» **Work to be completed**
Starting from the line that contains "Click the previous", give back every line through the end of the listing exactly as written and no other line.
=== Section Start ===
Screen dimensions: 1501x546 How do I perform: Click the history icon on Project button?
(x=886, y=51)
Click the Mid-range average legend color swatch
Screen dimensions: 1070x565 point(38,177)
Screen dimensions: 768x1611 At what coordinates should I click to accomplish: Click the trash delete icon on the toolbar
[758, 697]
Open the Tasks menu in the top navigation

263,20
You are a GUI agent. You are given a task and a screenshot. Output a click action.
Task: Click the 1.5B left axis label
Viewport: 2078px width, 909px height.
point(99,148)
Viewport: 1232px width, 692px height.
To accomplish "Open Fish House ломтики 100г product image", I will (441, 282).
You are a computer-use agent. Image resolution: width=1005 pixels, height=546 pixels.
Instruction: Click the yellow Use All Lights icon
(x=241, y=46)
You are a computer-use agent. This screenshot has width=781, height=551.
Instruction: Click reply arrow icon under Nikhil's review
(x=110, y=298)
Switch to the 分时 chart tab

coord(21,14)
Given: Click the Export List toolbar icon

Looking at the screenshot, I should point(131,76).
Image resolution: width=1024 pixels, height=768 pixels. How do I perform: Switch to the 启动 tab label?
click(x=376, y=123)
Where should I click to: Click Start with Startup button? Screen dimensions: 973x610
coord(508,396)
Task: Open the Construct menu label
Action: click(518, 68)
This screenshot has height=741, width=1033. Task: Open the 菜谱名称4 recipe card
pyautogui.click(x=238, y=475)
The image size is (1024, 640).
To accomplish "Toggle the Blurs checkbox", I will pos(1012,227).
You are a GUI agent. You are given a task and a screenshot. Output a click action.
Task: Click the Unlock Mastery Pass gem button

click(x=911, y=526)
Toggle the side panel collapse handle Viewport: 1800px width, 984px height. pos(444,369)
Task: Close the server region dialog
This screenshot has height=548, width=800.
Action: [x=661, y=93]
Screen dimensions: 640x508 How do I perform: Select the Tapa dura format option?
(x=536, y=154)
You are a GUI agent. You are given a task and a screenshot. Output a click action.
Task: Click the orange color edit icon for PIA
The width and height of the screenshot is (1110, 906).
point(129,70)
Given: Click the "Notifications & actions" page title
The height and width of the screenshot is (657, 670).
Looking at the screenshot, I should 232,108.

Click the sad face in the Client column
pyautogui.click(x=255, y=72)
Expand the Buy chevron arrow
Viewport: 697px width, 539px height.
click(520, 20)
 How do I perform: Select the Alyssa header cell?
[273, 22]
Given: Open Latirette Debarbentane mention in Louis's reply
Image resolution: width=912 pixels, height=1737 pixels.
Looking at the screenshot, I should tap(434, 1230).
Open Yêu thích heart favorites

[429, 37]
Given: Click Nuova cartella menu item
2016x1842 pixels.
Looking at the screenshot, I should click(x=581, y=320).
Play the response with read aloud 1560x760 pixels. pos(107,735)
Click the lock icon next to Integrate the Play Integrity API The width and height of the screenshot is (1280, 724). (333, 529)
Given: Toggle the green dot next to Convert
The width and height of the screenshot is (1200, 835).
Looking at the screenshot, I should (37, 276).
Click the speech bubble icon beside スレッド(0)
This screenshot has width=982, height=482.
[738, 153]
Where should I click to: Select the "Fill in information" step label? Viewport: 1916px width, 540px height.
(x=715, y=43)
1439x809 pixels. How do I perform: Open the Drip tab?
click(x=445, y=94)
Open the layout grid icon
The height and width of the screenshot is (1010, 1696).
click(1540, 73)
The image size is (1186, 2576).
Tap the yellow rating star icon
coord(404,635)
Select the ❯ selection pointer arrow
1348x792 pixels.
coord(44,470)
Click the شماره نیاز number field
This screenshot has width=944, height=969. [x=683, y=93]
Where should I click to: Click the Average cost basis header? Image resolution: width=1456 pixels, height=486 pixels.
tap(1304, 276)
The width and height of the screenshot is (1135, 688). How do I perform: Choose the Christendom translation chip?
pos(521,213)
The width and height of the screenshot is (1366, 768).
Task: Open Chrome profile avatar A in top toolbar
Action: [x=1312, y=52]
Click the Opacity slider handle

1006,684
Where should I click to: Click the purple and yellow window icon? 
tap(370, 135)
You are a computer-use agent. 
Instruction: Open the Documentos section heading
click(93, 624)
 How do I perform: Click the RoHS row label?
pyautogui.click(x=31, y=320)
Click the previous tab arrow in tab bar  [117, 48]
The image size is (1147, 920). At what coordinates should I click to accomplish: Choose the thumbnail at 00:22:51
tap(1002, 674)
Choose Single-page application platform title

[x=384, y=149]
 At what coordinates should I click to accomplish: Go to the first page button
=== Section End ===
» **Written reply**
Click the previous tab arrow in tab bar  [117, 48]
The image size is (1147, 920). At what coordinates should I click to accomplish: Choose the thumbnail at 00:22:51
tap(1002, 674)
Choose Single-page application platform title

[x=384, y=149]
 At what coordinates should I click to accomplish: Go to the first page button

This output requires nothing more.